#### [Exercise directions]
Give again the lines of the data from its first line through the line with "Open the Details". Change nothing.

#### [Collected data]

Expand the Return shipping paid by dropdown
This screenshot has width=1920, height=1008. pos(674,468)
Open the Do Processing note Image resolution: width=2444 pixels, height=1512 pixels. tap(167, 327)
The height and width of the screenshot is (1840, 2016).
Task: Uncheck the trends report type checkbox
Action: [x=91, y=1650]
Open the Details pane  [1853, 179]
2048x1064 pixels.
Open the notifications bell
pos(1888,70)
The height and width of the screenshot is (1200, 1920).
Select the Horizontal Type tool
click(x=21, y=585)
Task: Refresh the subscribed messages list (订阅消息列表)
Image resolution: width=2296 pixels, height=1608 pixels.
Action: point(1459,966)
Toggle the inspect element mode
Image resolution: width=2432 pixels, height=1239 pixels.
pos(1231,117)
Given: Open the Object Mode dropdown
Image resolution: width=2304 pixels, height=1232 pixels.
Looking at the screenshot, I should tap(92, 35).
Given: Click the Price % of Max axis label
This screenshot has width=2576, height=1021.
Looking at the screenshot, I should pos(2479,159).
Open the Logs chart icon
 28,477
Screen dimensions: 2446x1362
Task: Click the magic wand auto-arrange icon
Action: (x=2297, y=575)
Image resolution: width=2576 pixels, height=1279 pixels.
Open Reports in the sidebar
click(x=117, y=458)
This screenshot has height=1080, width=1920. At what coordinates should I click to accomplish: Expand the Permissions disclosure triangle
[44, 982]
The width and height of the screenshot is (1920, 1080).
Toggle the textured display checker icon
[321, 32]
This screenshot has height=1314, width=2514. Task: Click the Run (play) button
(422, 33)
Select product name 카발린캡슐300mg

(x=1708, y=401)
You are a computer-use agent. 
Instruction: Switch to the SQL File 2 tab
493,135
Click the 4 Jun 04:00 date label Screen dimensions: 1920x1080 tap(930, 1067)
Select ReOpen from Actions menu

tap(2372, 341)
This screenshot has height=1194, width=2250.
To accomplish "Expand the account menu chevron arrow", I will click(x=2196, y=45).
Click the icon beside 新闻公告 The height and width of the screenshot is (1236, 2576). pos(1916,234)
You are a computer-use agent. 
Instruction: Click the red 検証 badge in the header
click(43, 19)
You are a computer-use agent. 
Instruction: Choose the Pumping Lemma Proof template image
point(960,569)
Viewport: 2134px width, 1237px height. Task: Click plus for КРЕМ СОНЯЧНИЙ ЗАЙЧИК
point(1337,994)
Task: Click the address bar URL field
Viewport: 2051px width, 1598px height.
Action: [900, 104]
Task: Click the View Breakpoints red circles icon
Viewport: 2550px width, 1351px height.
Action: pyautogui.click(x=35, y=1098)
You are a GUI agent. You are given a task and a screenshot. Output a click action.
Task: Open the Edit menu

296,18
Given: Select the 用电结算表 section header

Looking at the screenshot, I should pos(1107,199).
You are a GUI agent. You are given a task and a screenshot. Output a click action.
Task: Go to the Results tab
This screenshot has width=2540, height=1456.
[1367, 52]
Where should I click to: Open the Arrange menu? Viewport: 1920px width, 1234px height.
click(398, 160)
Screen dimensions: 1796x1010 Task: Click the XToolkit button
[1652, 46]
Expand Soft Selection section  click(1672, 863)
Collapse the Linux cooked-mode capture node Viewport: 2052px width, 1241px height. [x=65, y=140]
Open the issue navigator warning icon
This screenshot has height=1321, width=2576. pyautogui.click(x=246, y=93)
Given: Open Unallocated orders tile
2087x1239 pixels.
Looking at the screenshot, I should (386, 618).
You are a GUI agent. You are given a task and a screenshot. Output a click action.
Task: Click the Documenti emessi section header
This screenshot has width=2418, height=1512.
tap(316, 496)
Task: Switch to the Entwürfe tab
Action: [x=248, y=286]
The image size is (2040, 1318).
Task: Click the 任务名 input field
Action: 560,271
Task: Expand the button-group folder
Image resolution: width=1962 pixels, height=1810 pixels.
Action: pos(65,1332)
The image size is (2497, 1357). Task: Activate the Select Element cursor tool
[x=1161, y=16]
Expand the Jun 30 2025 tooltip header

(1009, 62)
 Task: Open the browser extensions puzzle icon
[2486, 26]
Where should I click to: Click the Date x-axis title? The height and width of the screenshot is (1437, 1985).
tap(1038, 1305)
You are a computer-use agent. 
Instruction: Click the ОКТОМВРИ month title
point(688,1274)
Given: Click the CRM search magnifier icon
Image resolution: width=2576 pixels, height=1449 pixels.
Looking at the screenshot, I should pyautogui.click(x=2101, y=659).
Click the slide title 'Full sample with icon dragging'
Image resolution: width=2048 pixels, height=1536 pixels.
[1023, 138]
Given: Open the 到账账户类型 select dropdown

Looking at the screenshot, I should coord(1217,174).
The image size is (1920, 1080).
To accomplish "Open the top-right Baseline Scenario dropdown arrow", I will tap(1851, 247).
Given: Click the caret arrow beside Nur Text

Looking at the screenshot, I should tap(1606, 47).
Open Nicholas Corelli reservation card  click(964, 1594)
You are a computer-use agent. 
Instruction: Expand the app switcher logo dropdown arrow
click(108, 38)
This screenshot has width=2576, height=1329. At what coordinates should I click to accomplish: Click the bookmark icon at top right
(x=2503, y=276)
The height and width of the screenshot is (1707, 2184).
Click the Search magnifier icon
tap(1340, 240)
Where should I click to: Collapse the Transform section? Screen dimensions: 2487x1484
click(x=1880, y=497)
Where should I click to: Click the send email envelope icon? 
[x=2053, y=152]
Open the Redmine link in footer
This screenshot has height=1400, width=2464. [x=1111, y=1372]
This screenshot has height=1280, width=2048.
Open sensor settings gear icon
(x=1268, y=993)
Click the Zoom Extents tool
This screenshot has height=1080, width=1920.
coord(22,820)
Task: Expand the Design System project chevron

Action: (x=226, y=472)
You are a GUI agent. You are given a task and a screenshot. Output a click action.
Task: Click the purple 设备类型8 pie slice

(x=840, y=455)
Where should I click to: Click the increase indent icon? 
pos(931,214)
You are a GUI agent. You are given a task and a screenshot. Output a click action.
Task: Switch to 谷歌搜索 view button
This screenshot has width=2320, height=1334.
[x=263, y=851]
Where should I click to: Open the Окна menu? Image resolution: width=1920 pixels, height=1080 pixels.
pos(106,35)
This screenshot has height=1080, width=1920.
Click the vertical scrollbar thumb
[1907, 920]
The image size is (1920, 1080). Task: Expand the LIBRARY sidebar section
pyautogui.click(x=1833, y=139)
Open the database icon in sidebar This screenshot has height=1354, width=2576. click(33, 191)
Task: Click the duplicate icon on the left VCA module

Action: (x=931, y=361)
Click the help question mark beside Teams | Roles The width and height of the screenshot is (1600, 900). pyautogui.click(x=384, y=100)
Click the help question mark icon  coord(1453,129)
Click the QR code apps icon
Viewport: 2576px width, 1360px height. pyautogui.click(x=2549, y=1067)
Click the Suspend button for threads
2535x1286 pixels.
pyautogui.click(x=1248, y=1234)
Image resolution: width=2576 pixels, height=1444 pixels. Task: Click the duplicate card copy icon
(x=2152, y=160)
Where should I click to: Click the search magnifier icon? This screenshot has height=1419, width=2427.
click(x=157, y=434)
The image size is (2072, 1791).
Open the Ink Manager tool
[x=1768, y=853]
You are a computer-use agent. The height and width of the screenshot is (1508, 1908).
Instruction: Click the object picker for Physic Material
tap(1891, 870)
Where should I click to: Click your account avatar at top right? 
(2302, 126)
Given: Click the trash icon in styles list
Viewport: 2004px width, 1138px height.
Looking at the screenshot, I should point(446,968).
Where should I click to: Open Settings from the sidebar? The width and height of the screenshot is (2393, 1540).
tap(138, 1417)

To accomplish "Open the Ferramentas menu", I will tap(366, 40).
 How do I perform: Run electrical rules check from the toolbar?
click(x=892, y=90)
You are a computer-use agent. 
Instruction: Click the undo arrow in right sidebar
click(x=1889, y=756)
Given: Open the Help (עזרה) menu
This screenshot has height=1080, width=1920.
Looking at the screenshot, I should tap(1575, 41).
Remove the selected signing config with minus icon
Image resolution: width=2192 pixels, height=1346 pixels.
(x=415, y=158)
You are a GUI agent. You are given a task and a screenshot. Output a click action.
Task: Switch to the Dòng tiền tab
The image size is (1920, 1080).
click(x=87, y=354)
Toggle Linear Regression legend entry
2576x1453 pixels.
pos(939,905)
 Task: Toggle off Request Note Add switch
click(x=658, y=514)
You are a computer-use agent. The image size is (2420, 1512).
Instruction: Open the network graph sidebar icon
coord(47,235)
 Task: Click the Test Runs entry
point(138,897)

#### [Worked solution]
Expand the Return shipping paid by dropdown
This screenshot has width=1920, height=1008. pos(674,468)
Open the Do Processing note Image resolution: width=2444 pixels, height=1512 pixels. tap(167, 327)
The height and width of the screenshot is (1840, 2016).
Task: Uncheck the trends report type checkbox
Action: [x=91, y=1650]
Open the Details pane  [1853, 179]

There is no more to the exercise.